— Source records —
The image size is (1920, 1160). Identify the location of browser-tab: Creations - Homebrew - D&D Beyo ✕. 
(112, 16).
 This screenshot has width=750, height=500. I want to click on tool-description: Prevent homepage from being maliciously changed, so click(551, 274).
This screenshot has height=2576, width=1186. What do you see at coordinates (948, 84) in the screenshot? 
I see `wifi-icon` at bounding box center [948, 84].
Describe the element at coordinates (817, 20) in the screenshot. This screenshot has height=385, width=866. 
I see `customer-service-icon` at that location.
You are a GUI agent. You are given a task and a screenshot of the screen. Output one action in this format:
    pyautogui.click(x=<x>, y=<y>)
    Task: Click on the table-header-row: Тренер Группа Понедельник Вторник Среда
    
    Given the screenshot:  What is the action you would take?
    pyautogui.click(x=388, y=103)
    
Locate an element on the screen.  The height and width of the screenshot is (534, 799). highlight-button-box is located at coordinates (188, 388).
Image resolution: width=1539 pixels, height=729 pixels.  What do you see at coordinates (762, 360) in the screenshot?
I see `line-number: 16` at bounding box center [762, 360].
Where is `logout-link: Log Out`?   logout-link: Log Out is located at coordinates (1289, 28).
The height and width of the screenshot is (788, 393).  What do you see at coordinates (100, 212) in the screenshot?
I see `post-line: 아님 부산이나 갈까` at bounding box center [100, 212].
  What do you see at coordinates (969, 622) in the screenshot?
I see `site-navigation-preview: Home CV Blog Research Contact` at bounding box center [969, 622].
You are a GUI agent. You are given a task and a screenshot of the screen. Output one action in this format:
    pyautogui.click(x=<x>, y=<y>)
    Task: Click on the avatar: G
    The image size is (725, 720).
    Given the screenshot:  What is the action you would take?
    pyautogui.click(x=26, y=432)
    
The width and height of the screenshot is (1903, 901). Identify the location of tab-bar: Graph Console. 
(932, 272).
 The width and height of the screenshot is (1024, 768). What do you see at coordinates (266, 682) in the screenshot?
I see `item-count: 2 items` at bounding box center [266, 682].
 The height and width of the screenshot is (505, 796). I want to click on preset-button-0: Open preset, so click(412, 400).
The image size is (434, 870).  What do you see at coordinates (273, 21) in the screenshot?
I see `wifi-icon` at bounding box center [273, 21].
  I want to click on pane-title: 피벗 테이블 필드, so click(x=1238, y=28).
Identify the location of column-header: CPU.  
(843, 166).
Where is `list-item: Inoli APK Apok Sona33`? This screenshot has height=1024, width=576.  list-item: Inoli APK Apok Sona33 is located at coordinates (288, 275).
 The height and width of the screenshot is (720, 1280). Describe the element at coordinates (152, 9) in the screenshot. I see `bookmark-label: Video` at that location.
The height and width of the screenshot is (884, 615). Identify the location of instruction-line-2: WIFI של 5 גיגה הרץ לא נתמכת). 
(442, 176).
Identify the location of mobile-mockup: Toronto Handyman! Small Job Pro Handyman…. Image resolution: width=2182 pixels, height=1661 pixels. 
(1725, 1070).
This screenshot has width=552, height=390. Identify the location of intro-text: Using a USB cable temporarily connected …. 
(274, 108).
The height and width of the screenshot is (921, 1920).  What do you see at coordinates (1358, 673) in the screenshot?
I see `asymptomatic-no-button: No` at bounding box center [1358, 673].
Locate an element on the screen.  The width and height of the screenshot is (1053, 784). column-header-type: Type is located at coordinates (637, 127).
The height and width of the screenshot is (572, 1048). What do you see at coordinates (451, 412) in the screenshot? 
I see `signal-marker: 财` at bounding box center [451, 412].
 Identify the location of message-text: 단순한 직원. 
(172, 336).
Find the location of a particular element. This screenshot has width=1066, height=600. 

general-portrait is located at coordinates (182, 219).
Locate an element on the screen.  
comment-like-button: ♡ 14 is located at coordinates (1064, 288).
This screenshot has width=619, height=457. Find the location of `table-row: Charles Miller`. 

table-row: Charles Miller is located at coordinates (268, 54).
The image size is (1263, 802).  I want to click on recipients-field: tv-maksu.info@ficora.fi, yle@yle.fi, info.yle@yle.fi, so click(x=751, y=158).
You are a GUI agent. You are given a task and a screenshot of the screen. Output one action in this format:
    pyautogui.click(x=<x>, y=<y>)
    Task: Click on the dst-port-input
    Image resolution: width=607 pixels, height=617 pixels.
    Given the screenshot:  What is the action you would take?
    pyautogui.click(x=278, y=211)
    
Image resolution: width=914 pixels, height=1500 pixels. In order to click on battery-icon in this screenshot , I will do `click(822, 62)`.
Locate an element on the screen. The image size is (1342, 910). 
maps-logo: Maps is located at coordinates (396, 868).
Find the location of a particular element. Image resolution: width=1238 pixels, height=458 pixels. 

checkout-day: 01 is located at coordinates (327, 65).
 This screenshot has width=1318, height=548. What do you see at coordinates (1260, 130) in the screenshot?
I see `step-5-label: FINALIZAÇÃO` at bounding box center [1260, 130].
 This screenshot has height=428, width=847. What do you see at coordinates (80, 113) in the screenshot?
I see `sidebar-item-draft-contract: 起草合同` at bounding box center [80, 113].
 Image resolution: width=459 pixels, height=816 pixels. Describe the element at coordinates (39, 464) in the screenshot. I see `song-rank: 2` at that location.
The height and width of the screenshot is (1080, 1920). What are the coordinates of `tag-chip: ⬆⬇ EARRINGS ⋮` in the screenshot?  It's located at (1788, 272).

— To-do item —
Rewrite the listing above as a numbered list with one line per item, and drop any blank lines.

— Completed task —
1. The image size is (1920, 1160). Identify the location of browser-tab: Creations - Homebrew - D&D Beyo ✕. 
2. (112, 16).
3.  This screenshot has width=750, height=500. I want to click on tool-description: Prevent homepage from being maliciously changed, so click(551, 274).
4. This screenshot has height=2576, width=1186. What do you see at coordinates (948, 84) in the screenshot? 
5. I see `wifi-icon` at bounding box center [948, 84].
6. Describe the element at coordinates (817, 20) in the screenshot. This screenshot has height=385, width=866. 
7. I see `customer-service-icon` at that location.
8. You are a GUI agent. You are given a task and a screenshot of the screen. Output one action in this format:
9.     pyautogui.click(x=<x>, y=<y>)
10.     Task: Click on the table-header-row: Тренер Группа Понедельник Вторник Среда
11.     Given the screenshot:  What is the action you would take?
12.     pyautogui.click(x=388, y=103)
13. Locate an element on the screen.  The height and width of the screenshot is (534, 799). highlight-button-box is located at coordinates (188, 388).
14. Image resolution: width=1539 pixels, height=729 pixels.  What do you see at coordinates (762, 360) in the screenshot?
15. I see `line-number: 16` at bounding box center [762, 360].
16. Where is `logout-link: Log Out`?   logout-link: Log Out is located at coordinates (1289, 28).
17. The height and width of the screenshot is (788, 393).  What do you see at coordinates (100, 212) in the screenshot?
18. I see `post-line: 아님 부산이나 갈까` at bounding box center [100, 212].
19.   What do you see at coordinates (969, 622) in the screenshot?
20. I see `site-navigation-preview: Home CV Blog Research Contact` at bounding box center [969, 622].
21. You are a GUI agent. You are given a task and a screenshot of the screen. Output one action in this format:
22.     pyautogui.click(x=<x>, y=<y>)
23.     Task: Click on the avatar: G
24.     The image size is (725, 720).
25.     Given the screenshot:  What is the action you would take?
26.     pyautogui.click(x=26, y=432)
27. The width and height of the screenshot is (1903, 901). Identify the location of tab-bar: Graph Console. 
28. (932, 272).
29.  The width and height of the screenshot is (1024, 768). What do you see at coordinates (266, 682) in the screenshot?
30. I see `item-count: 2 items` at bounding box center [266, 682].
31.  The height and width of the screenshot is (505, 796). I want to click on preset-button-0: Open preset, so click(412, 400).
32. The image size is (434, 870).  What do you see at coordinates (273, 21) in the screenshot?
33. I see `wifi-icon` at bounding box center [273, 21].
34.   I want to click on pane-title: 피벗 테이블 필드, so click(x=1238, y=28).
35. Identify the location of column-header: CPU.  
36. (843, 166).
37. Where is `list-item: Inoli APK Apok Sona33`? This screenshot has height=1024, width=576.  list-item: Inoli APK Apok Sona33 is located at coordinates (288, 275).
38.  The height and width of the screenshot is (720, 1280). Describe the element at coordinates (152, 9) in the screenshot. I see `bookmark-label: Video` at that location.
39. The height and width of the screenshot is (884, 615). Identify the location of instruction-line-2: WIFI של 5 גיגה הרץ לא נתמכת). 
40. (442, 176).
41. Identify the location of mobile-mockup: Toronto Handyman! Small Job Pro Handyman…. Image resolution: width=2182 pixels, height=1661 pixels. 
42. (1725, 1070).
43. This screenshot has width=552, height=390. Identify the location of intro-text: Using a USB cable temporarily connected …. 
44. (274, 108).
45. The height and width of the screenshot is (921, 1920).  What do you see at coordinates (1358, 673) in the screenshot?
46. I see `asymptomatic-no-button: No` at bounding box center [1358, 673].
47. Locate an element on the screen.  The width and height of the screenshot is (1053, 784). column-header-type: Type is located at coordinates (637, 127).
48. The height and width of the screenshot is (572, 1048). What do you see at coordinates (451, 412) in the screenshot? 
49. I see `signal-marker: 财` at bounding box center [451, 412].
50.  Identify the location of message-text: 단순한 직원. 
51. (172, 336).
52. Find the location of a particular element. This screenshot has width=1066, height=600. 
53. general-portrait is located at coordinates (182, 219).
54. Locate an element on the screen.  
55. comment-like-button: ♡ 14 is located at coordinates (1064, 288).
56. This screenshot has width=619, height=457. Find the location of `table-row: Charles Miller`. 
57. table-row: Charles Miller is located at coordinates (268, 54).
58. The image size is (1263, 802).  I want to click on recipients-field: tv-maksu.info@ficora.fi, yle@yle.fi, info.yle@yle.fi, so click(x=751, y=158).
59. You are a GUI agent. You are given a task and a screenshot of the screen. Output one action in this format:
60.     pyautogui.click(x=<x>, y=<y>)
61.     Task: Click on the dst-port-input
62.     Image resolution: width=607 pixels, height=617 pixels.
63.     Given the screenshot:  What is the action you would take?
64.     pyautogui.click(x=278, y=211)
65. Image resolution: width=914 pixels, height=1500 pixels. In order to click on battery-icon in this screenshot , I will do `click(822, 62)`.
66. Locate an element on the screen. The image size is (1342, 910). 
67. maps-logo: Maps is located at coordinates (396, 868).
68. Find the location of a particular element. Image resolution: width=1238 pixels, height=458 pixels. 
69. checkout-day: 01 is located at coordinates (327, 65).
70.  This screenshot has width=1318, height=548. What do you see at coordinates (1260, 130) in the screenshot?
71. I see `step-5-label: FINALIZAÇÃO` at bounding box center [1260, 130].
72.  This screenshot has height=428, width=847. What do you see at coordinates (80, 113) in the screenshot?
73. I see `sidebar-item-draft-contract: 起草合同` at bounding box center [80, 113].
74.  Image resolution: width=459 pixels, height=816 pixels. Describe the element at coordinates (39, 464) in the screenshot. I see `song-rank: 2` at that location.
75. The height and width of the screenshot is (1080, 1920). What are the coordinates of `tag-chip: ⬆⬇ EARRINGS ⋮` in the screenshot?  It's located at (1788, 272).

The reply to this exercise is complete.